• Assigned task A:
Decide whether each statement below agrees with the review of the Caprica pilot. For each one, answer yes or no and quote the words from the review that decide it.
(i) The pilot is to be released on DVD and digital download before the television series airs.
(ii) Like Battlestar Galactica, Caprica takes place in space.
(iii) Adama supports giving virtual Zoe a body.
• Assigned task B:
According to the review of the Caprica pilot, what is the Holoband?

Caprica is a new series from the producers of Battlestar Galactica.
[Warning: contains spoilers for the upcoming series pilot of Caprica. Some of you may want to come back and read it on Wednesday.]
Caprica is a new series from the producers of Battlestar Galactica. On April 21, the pilot will be made available on DVD and digital download in advance of the television series, which is slated to appear on the SciFi channel in early 2010. Set 58 years before the events of BSG, the show doesn’t take place in space and it doesn’t have the kinds of action sequences familiar to viewers of BSG. But Caprica does succeed in maintaining the same high-quality writing and overall excellence of BSG, while being a very different show. The dialogue is remarkably intelligent and well-acted. What will interest many h+ readers, is how the show touches on issues related to transhumanism.
Caprica follows the lives of Joseph Adama (Esai Morales) and Daniel Graystone (Eric Stoltz), as they both deal with the loss of daughters who were killed in a terrorist attack. Graystone. a computer genius who has amassed great wealth, is the inventor of the Holoband, a virtual reality platform that can be worn as a headset. Graystone’s daughter Zoe, who was also brilliant with computers, had created an almost perfect copy of her mind and personality and put it into an avatar in the Holoband. Brought together by their common grief, Graystone turns to Adama for his help in securing a body that Zoe’s avatar can inhabit in the real world.
Taking advantage of its freedom from network restrictions, the Caprica pilot presents a realistic virtual world that has everything from group sex to a killing zone; a place where individuals can grab a gun and shoot other participants, celebrities, or themselves. Transhumanist idealists might hope that if such realistic simulations of the horrors of death were available, people would lose their taste for killing in the real world and might be less eager to adopt generally pro-death views about the human lifespan. However, if the simulations became realistic enough, the possibility of causing just as much harm to virtual beings as to biological ones would raised ethical issues.
When Graystone first meets his daughter’s avatar, he is reluctant to accept her as anything but an elaborate copy. But, he tells his friend Adama that he does accept her as his daughter in the one place that counts — his heart. Adama, on the other hand, experiences distress when his daughter returns to disembodied life in a state of confusion, terrified that she has no heartbeat. Adama also speaks in opposition to giving virtual Zoe a body, insisting that it would be a cold and dead machine. Graystone agrees, but argues essentially that appearances are surface details, and that it is what’s inside that counts.
An admirable character, in many respects, Graystone engages in several fascinating dialogues with both Adama and the avatar of his deceased daughter, Zoe, about the issues raised by her existence in this new form. While Adama is disturbed by the prospect of their daughters returning as avatars, calling it unnatural and an abomination, Graystone counters that the glasses he wears, as well as artificial limbs and organs that help millions, are hardly natural enhancements, but they are not abominations. Graystone refuses to be ruled over by death — he wants to take command over death for himself. Adama seems to want to leave death in the hands of gods, even though he doesn’t believe in them. This seems to be a likely source for conflict to come in the series.
Although the technology for emulating the human brain is thrillingly explained in this episode, Joseph Adama is convinced that a copy of someone cannot be the same as the real thing. Graystone eloquently points out, however, that Adama’s claim is unfalsifiable. When an artificial and real person look, think, feel, and act alike, the line between human and machine is blurred, and as Graystone says “a difference that makes no difference is no difference.”

• Recorded information:
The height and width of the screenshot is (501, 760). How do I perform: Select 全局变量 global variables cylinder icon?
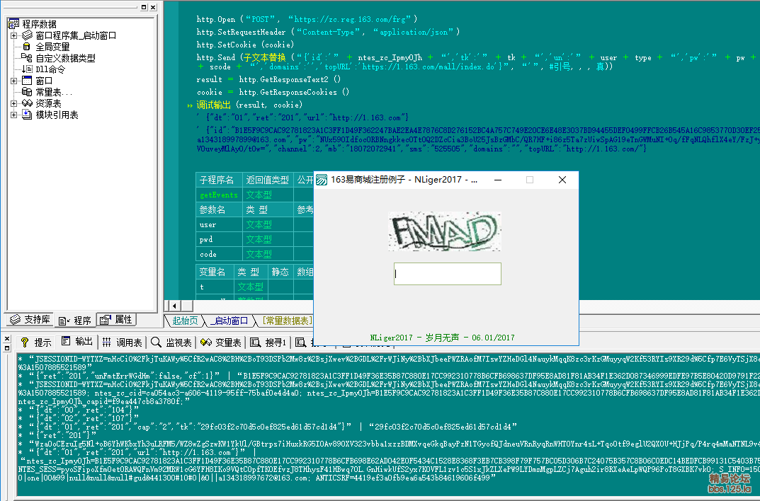(27, 47)
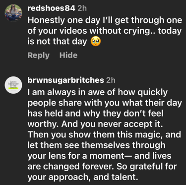The height and width of the screenshot is (185, 186).
Task: Open brwnsugarbritches' round profile avatar
Action: (13, 85)
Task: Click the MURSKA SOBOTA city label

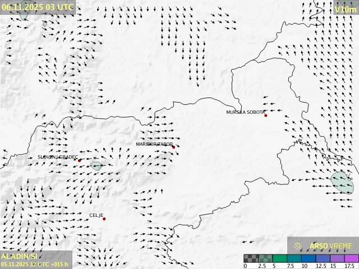Action: (245, 112)
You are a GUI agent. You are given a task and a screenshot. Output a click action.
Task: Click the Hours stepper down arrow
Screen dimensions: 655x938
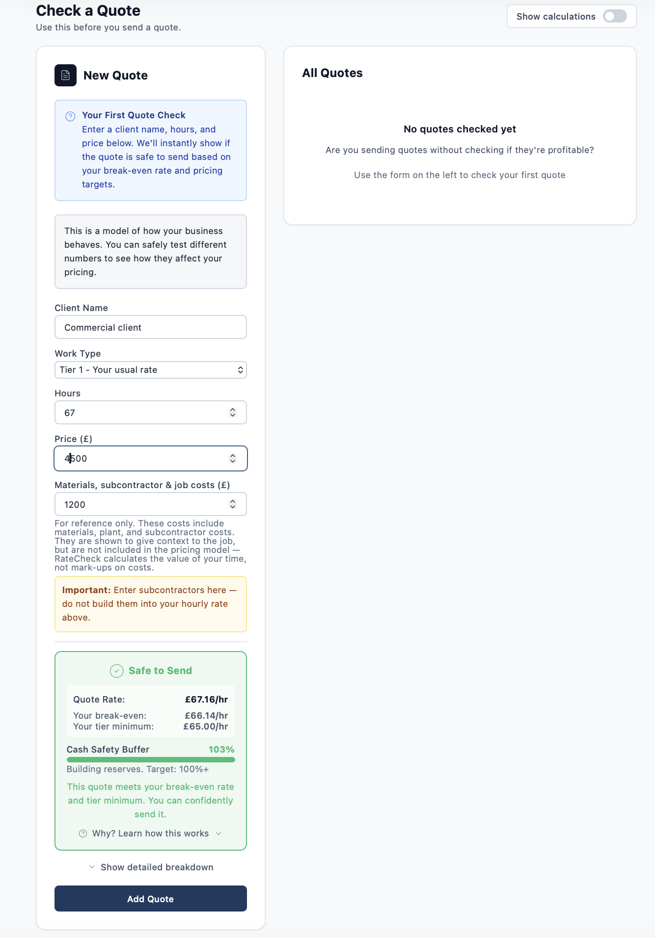click(x=233, y=416)
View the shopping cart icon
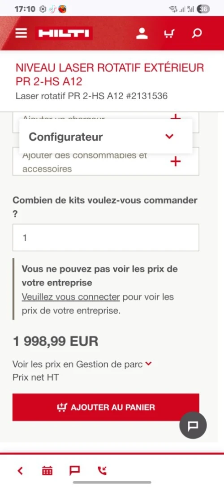 coord(169,33)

• Task result A:
(i) Yes: "On April 21, the pilot will be made available on DVD and digital download in advance of the television series"
(ii) No: "the show doesn’t take place in space"
(iii) No: "Adama also speaks in opposition to giving virtual Zoe a body"

• Task result B:
A virtual reality platform that can be worn as a headset.